Task brief: Restate the data below word for word, leaving nothing out.

[[ The data open ]]

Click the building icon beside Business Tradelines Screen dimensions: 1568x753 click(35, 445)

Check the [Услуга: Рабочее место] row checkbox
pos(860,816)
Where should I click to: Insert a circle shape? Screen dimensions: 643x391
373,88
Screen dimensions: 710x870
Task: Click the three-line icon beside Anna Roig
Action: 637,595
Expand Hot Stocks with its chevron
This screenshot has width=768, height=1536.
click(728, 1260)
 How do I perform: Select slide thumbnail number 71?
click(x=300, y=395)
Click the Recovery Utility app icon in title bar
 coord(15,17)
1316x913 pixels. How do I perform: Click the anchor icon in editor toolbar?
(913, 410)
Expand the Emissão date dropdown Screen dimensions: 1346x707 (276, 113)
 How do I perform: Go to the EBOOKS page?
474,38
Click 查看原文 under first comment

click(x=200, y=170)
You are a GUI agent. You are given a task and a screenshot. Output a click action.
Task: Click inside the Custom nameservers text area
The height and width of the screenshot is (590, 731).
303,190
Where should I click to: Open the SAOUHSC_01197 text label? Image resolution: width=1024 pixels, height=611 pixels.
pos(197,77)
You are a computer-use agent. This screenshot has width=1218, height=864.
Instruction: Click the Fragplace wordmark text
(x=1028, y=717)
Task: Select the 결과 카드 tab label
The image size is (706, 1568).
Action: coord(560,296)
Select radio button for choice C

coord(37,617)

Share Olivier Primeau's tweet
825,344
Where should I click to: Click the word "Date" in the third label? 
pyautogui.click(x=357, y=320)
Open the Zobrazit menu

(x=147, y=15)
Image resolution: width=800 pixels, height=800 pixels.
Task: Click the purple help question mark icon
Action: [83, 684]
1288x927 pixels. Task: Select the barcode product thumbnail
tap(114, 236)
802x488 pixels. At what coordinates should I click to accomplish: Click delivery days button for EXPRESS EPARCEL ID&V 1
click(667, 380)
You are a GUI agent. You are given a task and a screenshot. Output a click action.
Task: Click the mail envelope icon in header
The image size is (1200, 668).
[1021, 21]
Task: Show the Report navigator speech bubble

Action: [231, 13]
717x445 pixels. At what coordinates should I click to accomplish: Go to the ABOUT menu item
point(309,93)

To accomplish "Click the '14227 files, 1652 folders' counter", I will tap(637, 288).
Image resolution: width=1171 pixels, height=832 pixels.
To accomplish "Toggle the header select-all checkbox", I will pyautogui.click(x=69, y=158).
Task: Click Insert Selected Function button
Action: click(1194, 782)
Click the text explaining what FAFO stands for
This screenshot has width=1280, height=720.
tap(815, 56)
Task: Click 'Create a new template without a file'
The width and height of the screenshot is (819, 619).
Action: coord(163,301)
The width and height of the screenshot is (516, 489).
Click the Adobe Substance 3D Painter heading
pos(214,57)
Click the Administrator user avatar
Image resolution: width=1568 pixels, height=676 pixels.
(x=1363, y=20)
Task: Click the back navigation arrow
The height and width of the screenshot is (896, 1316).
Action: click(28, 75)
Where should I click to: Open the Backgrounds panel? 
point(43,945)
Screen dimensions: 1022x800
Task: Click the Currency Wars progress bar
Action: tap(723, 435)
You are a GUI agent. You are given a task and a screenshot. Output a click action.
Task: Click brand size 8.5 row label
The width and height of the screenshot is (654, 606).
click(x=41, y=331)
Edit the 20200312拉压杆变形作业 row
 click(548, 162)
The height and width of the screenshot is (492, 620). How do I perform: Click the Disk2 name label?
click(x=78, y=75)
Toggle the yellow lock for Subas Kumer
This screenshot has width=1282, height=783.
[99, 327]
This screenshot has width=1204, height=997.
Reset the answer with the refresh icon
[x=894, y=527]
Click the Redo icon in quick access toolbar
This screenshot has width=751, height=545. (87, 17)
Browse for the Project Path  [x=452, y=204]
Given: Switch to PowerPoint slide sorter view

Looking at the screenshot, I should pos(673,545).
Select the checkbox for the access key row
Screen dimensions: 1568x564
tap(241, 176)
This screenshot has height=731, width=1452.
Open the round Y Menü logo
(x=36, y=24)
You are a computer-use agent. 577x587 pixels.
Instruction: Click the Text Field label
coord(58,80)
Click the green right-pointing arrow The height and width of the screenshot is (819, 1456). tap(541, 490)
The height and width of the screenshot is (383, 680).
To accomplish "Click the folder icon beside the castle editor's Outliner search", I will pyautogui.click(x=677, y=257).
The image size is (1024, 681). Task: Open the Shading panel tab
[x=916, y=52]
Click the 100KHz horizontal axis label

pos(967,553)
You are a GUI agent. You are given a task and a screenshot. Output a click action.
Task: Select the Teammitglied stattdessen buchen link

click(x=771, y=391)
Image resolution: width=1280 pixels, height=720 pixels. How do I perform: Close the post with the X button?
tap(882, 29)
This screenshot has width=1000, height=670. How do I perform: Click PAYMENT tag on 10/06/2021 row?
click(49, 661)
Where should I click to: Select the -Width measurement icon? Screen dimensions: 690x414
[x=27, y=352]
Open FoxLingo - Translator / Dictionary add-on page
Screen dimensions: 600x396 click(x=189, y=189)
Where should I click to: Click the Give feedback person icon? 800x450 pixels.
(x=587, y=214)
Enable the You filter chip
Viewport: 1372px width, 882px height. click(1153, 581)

[[ The data closed ]]

Answer to this task:
Click the building icon beside Business Tradelines Screen dimensions: 1568x753 click(35, 445)

Check the [Услуга: Рабочее место] row checkbox
pos(860,816)
Where should I click to: Insert a circle shape? Screen dimensions: 643x391
373,88
Screen dimensions: 710x870
Task: Click the three-line icon beside Anna Roig
Action: 637,595
Expand Hot Stocks with its chevron
This screenshot has width=768, height=1536.
click(728, 1260)
 How do I perform: Select slide thumbnail number 71?
click(x=300, y=395)
Click the Recovery Utility app icon in title bar
 coord(15,17)
1316x913 pixels. How do I perform: Click the anchor icon in editor toolbar?
(913, 410)
Expand the Emissão date dropdown Screen dimensions: 1346x707 (276, 113)
 How do I perform: Go to the EBOOKS page?
474,38
Click 查看原文 under first comment

click(x=200, y=170)
You are a GUI agent. You are given a task and a screenshot. Output a click action.
Task: Click inside the Custom nameservers text area
The height and width of the screenshot is (590, 731).
303,190
Where should I click to: Open the SAOUHSC_01197 text label? Image resolution: width=1024 pixels, height=611 pixels.
pos(197,77)
You are a computer-use agent. This screenshot has width=1218, height=864.
Instruction: Click the Fragplace wordmark text
(x=1028, y=717)
Task: Select the 결과 카드 tab label
The image size is (706, 1568).
Action: coord(560,296)
Select radio button for choice C

coord(37,617)

Share Olivier Primeau's tweet
825,344
Where should I click to: Click the word "Date" in the third label? 
pyautogui.click(x=357, y=320)
Open the Zobrazit menu

(x=147, y=15)
Image resolution: width=800 pixels, height=800 pixels.
Task: Click the purple help question mark icon
Action: [83, 684]
1288x927 pixels. Task: Select the barcode product thumbnail
tap(114, 236)
802x488 pixels. At what coordinates should I click to accomplish: Click delivery days button for EXPRESS EPARCEL ID&V 1
click(667, 380)
You are a GUI agent. You are given a task and a screenshot. Output a click action.
Task: Click the mail envelope icon in header
The image size is (1200, 668).
[1021, 21]
Task: Show the Report navigator speech bubble

Action: [231, 13]
717x445 pixels. At what coordinates should I click to accomplish: Go to the ABOUT menu item
point(309,93)

To accomplish "Click the '14227 files, 1652 folders' counter", I will tap(637, 288).
Image resolution: width=1171 pixels, height=832 pixels.
To accomplish "Toggle the header select-all checkbox", I will pyautogui.click(x=69, y=158).
Task: Click Insert Selected Function button
Action: click(1194, 782)
Click the text explaining what FAFO stands for
This screenshot has width=1280, height=720.
tap(815, 56)
Task: Click 'Create a new template without a file'
The width and height of the screenshot is (819, 619).
Action: coord(163,301)
The width and height of the screenshot is (516, 489).
Click the Adobe Substance 3D Painter heading
pos(214,57)
Click the Administrator user avatar
Image resolution: width=1568 pixels, height=676 pixels.
(x=1363, y=20)
Task: Click the back navigation arrow
The height and width of the screenshot is (896, 1316).
Action: click(28, 75)
Where should I click to: Open the Backgrounds panel? 
point(43,945)
Screen dimensions: 1022x800
Task: Click the Currency Wars progress bar
Action: tap(723, 435)
You are a GUI agent. You are given a task and a screenshot. Output a click action.
Task: Click brand size 8.5 row label
The width and height of the screenshot is (654, 606).
click(x=41, y=331)
Edit the 20200312拉压杆变形作业 row
 click(548, 162)
The height and width of the screenshot is (492, 620). How do I perform: Click the Disk2 name label?
click(x=78, y=75)
Toggle the yellow lock for Subas Kumer
This screenshot has width=1282, height=783.
[99, 327]
This screenshot has width=1204, height=997.
Reset the answer with the refresh icon
[x=894, y=527]
Click the Redo icon in quick access toolbar
This screenshot has width=751, height=545. (87, 17)
Browse for the Project Path  [x=452, y=204]
Given: Switch to PowerPoint slide sorter view

Looking at the screenshot, I should pos(673,545).
Select the checkbox for the access key row
Screen dimensions: 1568x564
tap(241, 176)
This screenshot has height=731, width=1452.
Open the round Y Menü logo
(x=36, y=24)
You are a computer-use agent. 577x587 pixels.
Instruction: Click the Text Field label
coord(58,80)
Click the green right-pointing arrow The height and width of the screenshot is (819, 1456). tap(541, 490)
The height and width of the screenshot is (383, 680).
To accomplish "Click the folder icon beside the castle editor's Outliner search", I will pyautogui.click(x=677, y=257).
The image size is (1024, 681). Task: Open the Shading panel tab
[x=916, y=52]
Click the 100KHz horizontal axis label

pos(967,553)
You are a GUI agent. You are given a task and a screenshot. Output a click action.
Task: Select the Teammitglied stattdessen buchen link

click(x=771, y=391)
Image resolution: width=1280 pixels, height=720 pixels. How do I perform: Close the post with the X button?
tap(882, 29)
This screenshot has width=1000, height=670. How do I perform: Click PAYMENT tag on 10/06/2021 row?
click(49, 661)
Where should I click to: Select the -Width measurement icon? Screen dimensions: 690x414
[x=27, y=352]
Open FoxLingo - Translator / Dictionary add-on page
Screen dimensions: 600x396 click(x=189, y=189)
Where should I click to: Click the Give feedback person icon? 800x450 pixels.
(x=587, y=214)
Enable the You filter chip
Viewport: 1372px width, 882px height. click(1153, 581)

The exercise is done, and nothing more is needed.